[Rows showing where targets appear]
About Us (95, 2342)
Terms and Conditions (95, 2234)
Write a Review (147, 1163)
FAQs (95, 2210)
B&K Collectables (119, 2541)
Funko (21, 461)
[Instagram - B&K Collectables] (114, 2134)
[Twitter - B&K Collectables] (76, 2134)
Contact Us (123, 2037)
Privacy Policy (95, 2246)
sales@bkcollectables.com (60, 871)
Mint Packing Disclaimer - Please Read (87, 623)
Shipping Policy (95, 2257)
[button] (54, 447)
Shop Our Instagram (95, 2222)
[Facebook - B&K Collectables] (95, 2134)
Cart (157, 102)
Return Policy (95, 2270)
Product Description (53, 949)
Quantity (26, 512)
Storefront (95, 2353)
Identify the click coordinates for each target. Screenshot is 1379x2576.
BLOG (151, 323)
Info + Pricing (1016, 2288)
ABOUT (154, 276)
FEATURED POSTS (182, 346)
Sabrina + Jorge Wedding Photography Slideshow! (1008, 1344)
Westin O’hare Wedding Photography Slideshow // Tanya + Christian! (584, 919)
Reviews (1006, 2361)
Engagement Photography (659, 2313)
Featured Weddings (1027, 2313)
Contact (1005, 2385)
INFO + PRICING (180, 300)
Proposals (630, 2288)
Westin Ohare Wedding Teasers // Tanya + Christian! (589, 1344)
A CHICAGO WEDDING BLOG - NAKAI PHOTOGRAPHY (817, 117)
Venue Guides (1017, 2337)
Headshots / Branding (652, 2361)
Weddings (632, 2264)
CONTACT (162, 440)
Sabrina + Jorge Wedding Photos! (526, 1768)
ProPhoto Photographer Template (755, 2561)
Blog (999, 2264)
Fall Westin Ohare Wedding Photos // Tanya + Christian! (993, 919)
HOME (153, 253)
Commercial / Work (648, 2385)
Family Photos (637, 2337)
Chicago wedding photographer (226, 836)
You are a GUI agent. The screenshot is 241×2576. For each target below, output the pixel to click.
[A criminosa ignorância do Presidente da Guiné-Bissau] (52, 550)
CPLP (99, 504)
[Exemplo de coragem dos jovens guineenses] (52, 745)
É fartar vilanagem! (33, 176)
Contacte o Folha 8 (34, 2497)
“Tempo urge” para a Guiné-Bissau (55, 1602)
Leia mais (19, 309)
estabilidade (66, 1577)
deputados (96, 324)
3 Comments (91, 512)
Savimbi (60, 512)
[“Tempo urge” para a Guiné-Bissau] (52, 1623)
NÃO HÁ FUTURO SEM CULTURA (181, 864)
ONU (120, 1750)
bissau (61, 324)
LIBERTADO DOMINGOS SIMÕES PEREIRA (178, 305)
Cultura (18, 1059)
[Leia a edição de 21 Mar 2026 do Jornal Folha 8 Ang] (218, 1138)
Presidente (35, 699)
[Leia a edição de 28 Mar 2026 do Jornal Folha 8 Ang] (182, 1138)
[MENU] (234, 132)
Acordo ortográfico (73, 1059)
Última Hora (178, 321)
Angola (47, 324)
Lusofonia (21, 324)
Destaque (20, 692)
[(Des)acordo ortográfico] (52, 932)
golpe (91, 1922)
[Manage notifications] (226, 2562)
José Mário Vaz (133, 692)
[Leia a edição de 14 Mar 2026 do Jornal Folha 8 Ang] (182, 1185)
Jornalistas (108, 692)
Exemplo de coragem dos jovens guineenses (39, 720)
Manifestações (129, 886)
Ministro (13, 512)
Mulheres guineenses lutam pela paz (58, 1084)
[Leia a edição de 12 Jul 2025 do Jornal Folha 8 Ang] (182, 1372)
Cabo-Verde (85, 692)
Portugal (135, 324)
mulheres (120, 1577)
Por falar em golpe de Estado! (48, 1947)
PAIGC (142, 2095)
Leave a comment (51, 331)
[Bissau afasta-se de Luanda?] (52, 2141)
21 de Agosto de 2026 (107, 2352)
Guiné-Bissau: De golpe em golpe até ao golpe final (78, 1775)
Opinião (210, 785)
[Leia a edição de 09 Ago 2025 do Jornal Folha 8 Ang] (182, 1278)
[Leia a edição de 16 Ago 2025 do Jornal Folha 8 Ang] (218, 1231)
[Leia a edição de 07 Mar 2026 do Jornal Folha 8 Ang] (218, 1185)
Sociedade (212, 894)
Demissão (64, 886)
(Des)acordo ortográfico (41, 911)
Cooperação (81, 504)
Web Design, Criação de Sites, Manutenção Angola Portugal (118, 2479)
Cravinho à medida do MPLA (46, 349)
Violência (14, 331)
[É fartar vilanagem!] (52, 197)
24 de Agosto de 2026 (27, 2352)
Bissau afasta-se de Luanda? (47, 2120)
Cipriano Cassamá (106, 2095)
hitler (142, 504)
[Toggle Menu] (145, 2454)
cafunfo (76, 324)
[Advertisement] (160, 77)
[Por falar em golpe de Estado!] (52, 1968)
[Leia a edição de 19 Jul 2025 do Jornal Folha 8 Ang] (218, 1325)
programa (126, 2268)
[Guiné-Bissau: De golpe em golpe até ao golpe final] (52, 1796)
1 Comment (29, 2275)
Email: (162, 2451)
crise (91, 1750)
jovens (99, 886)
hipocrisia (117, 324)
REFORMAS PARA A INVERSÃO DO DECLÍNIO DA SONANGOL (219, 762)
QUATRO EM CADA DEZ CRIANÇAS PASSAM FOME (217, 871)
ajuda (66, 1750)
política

- [WORK REQUIRED] Arrange all of the material above as a Markdown table with the columns Row and Entry. Number the lines in order and leave out any blank lines.

- [EXERCISE SOLUTION]
| Row | Entry |
|---|---|
| 1 | About Us (95, 2342) |
| 2 | Terms and Conditions (95, 2234) |
| 3 | Write a Review (147, 1163) |
| 4 | FAQs (95, 2210) |
| 5 | B&K Collectables (119, 2541) |
| 6 | Funko (21, 461) |
| 7 | [Instagram - B&K Collectables] (114, 2134) |
| 8 | [Twitter - B&K Collectables] (76, 2134) |
| 9 | Contact Us (123, 2037) |
| 10 | Privacy Policy (95, 2246) |
| 11 | sales@bkcollectables.com (60, 871) |
| 12 | Mint Packing Disclaimer - Please Read (87, 623) |
| 13 | Shipping Policy (95, 2257) |
| 14 | [button] (54, 447) |
| 15 | Shop Our Instagram (95, 2222) |
| 16 | [Facebook - B&K Collectables] (95, 2134) |
| 17 | Cart (157, 102) |
| 18 | Return Policy (95, 2270) |
| 19 | Product Description (53, 949) |
| 20 | Quantity (26, 512) |
| 21 | Storefront (95, 2353) |
| 22 | Identify the click coordinates for each target. Screenshot is 1379x2576. |
| 23 | BLOG (151, 323) |
| 24 | Info + Pricing (1016, 2288) |
| 25 | ABOUT (154, 276) |
| 26 | FEATURED POSTS (182, 346) |
| 27 | Sabrina + Jorge Wedding Photography Slideshow! (1008, 1344) |
| 28 | Westin O’hare Wedding Photography Slideshow // Tanya + Christian! (584, 919) |
| 29 | Reviews (1006, 2361) |
| 30 | Engagement Photography (659, 2313) |
| 31 | Featured Weddings (1027, 2313) |
| 32 | Contact (1005, 2385) |
| 33 | INFO + PRICING (180, 300) |
| 34 | Proposals (630, 2288) |
| 35 | Westin Ohare Wedding Teasers // Tanya + Christian! (589, 1344) |
| 36 | A CHICAGO WEDDING BLOG - NAKAI PHOTOGRAPHY (817, 117) |
| 37 | Venue Guides (1017, 2337) |
| 38 | Headshots / Branding (652, 2361) |
| 39 | Weddings (632, 2264) |
| 40 | CONTACT (162, 440) |
| 41 | Sabrina + Jorge Wedding Photos! (526, 1768) |
| 42 | ProPhoto Photographer Template (755, 2561) |
| 43 | Blog (999, 2264) |
| 44 | Fall Westin Ohare Wedding Photos // Tanya + Christian! (993, 919) |
| 45 | HOME (153, 253) |
| 46 | Commercial / Work (648, 2385) |
| 47 | Family Photos (637, 2337) |
| 48 | Chicago wedding photographer (226, 836) |
| 49 | You are a GUI agent. The screenshot is 241×2576. For each target below, output the pixel to click. |
| 50 | [A criminosa ignorância do Presidente da Guiné-Bissau] (52, 550) |
| 51 | CPLP (99, 504) |
| 52 | [Exemplo de coragem dos jovens guineenses] (52, 745) |
| 53 | É fartar vilanagem! (33, 176) |
| 54 | Contacte o Folha 8 (34, 2497) |
| 55 | “Tempo urge” para a Guiné-Bissau (55, 1602) |
| 56 | Leia mais (19, 309) |
| 57 | estabilidade (66, 1577) |
| 58 | deputados (96, 324) |
| 59 | 3 Comments (91, 512) |
| 60 | Savimbi (60, 512) |
| 61 | [“Tempo urge” para a Guiné-Bissau] (52, 1623) |
| 62 | NÃO HÁ FUTURO SEM CULTURA (181, 864) |
| 63 | ONU (120, 1750) |
| 64 | bissau (61, 324) |
| 65 | LIBERTADO DOMINGOS SIMÕES PEREIRA (178, 305) |
| 66 | Cultura (18, 1059) |
| 67 | [Leia a edição de 21 Mar 2026 do Jornal Folha 8 Ang] (218, 1138) |
| 68 | Presidente (35, 699) |
| 69 | [Leia a edição de 28 Mar 2026 do Jornal Folha 8 Ang] (182, 1138) |
| 70 | [MENU] (234, 132) |
| 71 | Acordo ortográfico (73, 1059) |
| 72 | Última Hora (178, 321) |
| 73 | Angola (47, 324) |
| 74 | Lusofonia (21, 324) |
| 75 | Destaque (20, 692) |
| 76 | [(Des)acordo ortográfico] (52, 932) |
| 77 | golpe (91, 1922) |
| 78 | [Manage notifications] (226, 2562) |
| 79 | José Mário Vaz (133, 692) |
| 80 | [Leia a edição de 14 Mar 2026 do Jornal Folha 8 Ang] (182, 1185) |
| 81 | Jornalistas (108, 692) |
| 82 | Exemplo de coragem dos jovens guineenses (39, 720) |
| 83 | Manifestações (129, 886) |
| 84 | Ministro (13, 512) |
| 85 | Mulheres guineenses lutam pela paz (58, 1084) |
| 86 | [Leia a edição de 12 Jul 2025 do Jornal Folha 8 Ang] (182, 1372) |
| 87 | Cabo-Verde (85, 692) |
| 88 | Portugal (135, 324) |
| 89 | mulheres (120, 1577) |
| 90 | Por falar em golpe de Estado! (48, 1947) |
| 91 | PAIGC (142, 2095) |
| 92 | Leave a comment (51, 331) |
| 93 | [Bissau afasta-se de Luanda?] (52, 2141) |
| 94 | 21 de Agosto de 2026 (107, 2352) |
| 95 | Guiné-Bissau: De golpe em golpe até ao golpe final (78, 1775) |
| 96 | Opinião (210, 785) |
| 97 | [Leia a edição de 09 Ago 2025 do Jornal Folha 8 Ang] (182, 1278) |
| 98 | [Leia a edição de 16 Ago 2025 do Jornal Folha 8 Ang] (218, 1231) |
| 99 | [Leia a edição de 07 Mar 2026 do Jornal Folha 8 Ang] (218, 1185) |
| 100 | Sociedade (212, 894) |
| 101 | Demissão (64, 886) |
| 102 | (Des)acordo ortográfico (41, 911) |
| 103 | Cooperação (81, 504) |
| 104 | Web Design, Criação de Sites, Manutenção Angola Portugal (118, 2479) |
| 105 | Cravinho à medida do MPLA (46, 349) |
| 106 | Violência (14, 331) |
| 107 | [É fartar vilanagem!] (52, 197) |
| 108 | 24 de Agosto de 2026 (27, 2352) |
| 109 | Bissau afasta-se de Luanda? (47, 2120) |
| 110 | Cipriano Cassamá (106, 2095) |
| 111 | hitler (142, 504) |
| 112 | [Toggle Menu] (145, 2454) |
| 113 | cafunfo (76, 324) |
| 114 | [Advertisement] (160, 77) |
| 115 | [Por falar em golpe de Estado!] (52, 1968) |
| 116 | [Leia a edição de 19 Jul 2025 do Jornal Folha 8 Ang] (218, 1325) |
| 117 | programa (126, 2268) |
| 118 | [Guiné-Bissau: De golpe em golpe até ao golpe final] (52, 1796) |
| 119 | 1 Comment (29, 2275) |
| 120 | Email: (162, 2451) |
| 121 | crise (91, 1750) |
| 122 | jovens (99, 886) |
| 123 | hipocrisia (117, 324) |
| 124 | REFORMAS PARA A INVERSÃO DO DECLÍNIO DA SONANGOL (219, 762) |
| 125 | QUATRO EM CADA DEZ CRIANÇAS PASSAM FOME (217, 871) |
| 126 | ajuda (66, 1750) |
| 127 | política |